COMPLETE THE FOLLOWING -
• a. From the text about Epic's rollout in Denmark, quote everything from "The problems were" down to "couldn’t be disentangled.".
• b. In the text about Epic's rollout in Denmark, at which hospital was the system turned on first?

The problems were evident from the start. Epic’s medical terms were not tagged for easy translation, so Galster and his colleagues had to rely on Google Translate. There were howlers. “C-section,” in the Danish version, referred to an executive suite, not an emergency birth procedure. The American specialty “speech and language pathologist” does not exist in Denmark. The Danish system for a short time offered surgeons the choice of amputating the left leg or the “correct” leg.

The translation problem went deeper than mere words, said Galster, one of 350 hired for the $500 million implementation of Epic in eastern Denmark. Epic might work in the United States, he thought, but its design was so hard-coded in U.S. medical culture that it couldn’t be disentangled.

“When you open the hood in the Epic system, it plays ‘U.S.A, U.S.A, U.S.A,’” he said.

...

The system was turned on first at Herlev Hospital, a 28-floor tower overlooking Copenhagen’s northern suburbs — and created what Galster called “indescribable, total chaos.” Many who were there are still traumatized by having seen battle-hardened doctors and nurses weeping openly for days.

DATA SEGMENT -
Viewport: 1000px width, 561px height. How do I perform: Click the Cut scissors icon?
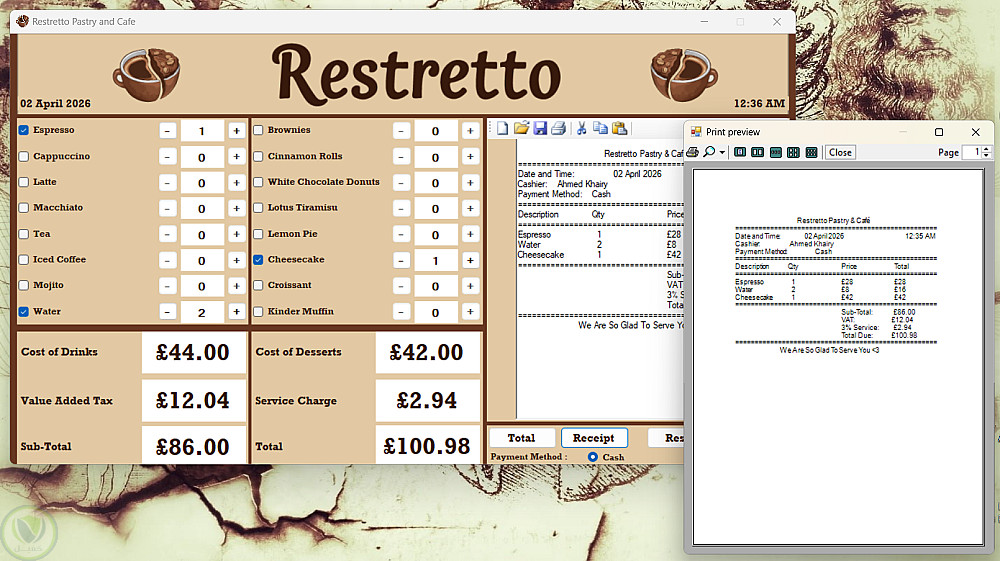581,129
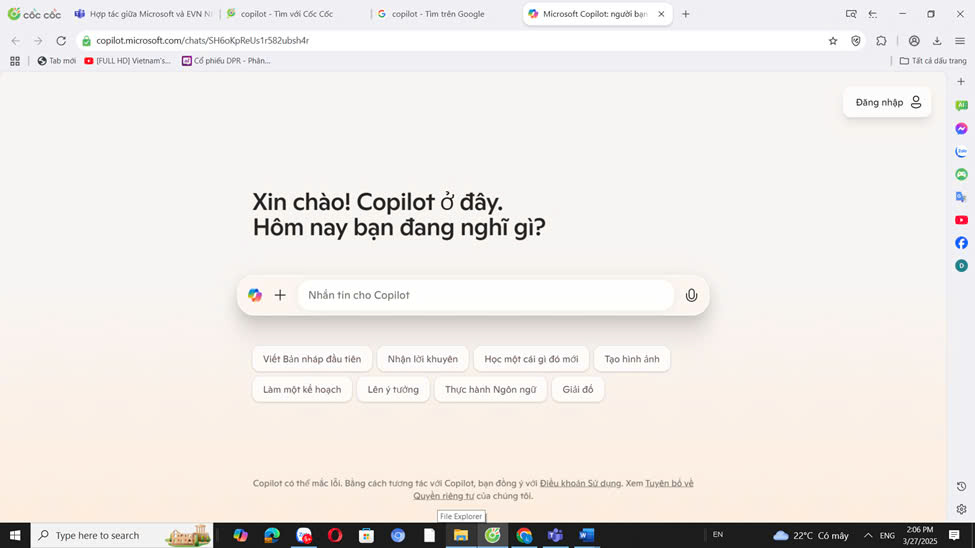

LIST OF SOLUTIONS -
• a.
The problems were evident from the start. Epic’s medical terms were not tagged for easy translation, so Galster and his colleagues had to rely on Google Translate. There were howlers. “C-section,” in the Danish version, referred to an executive suite, not an emergency birth procedure. The American specialty “speech and language pathologist” does not exist in Denmark. The Danish system for a short time offered surgeons the choice of amputating the left leg or the “correct” leg.

The translation problem went deeper than mere words, said Galster, one of 350 hired for the $500 million implementation of Epic in eastern Denmark. Epic might work in the United States, he thought, but its design was so hard-coded in U.S. medical culture that it couldn’t be disentangled.

• b. Herlev Hospital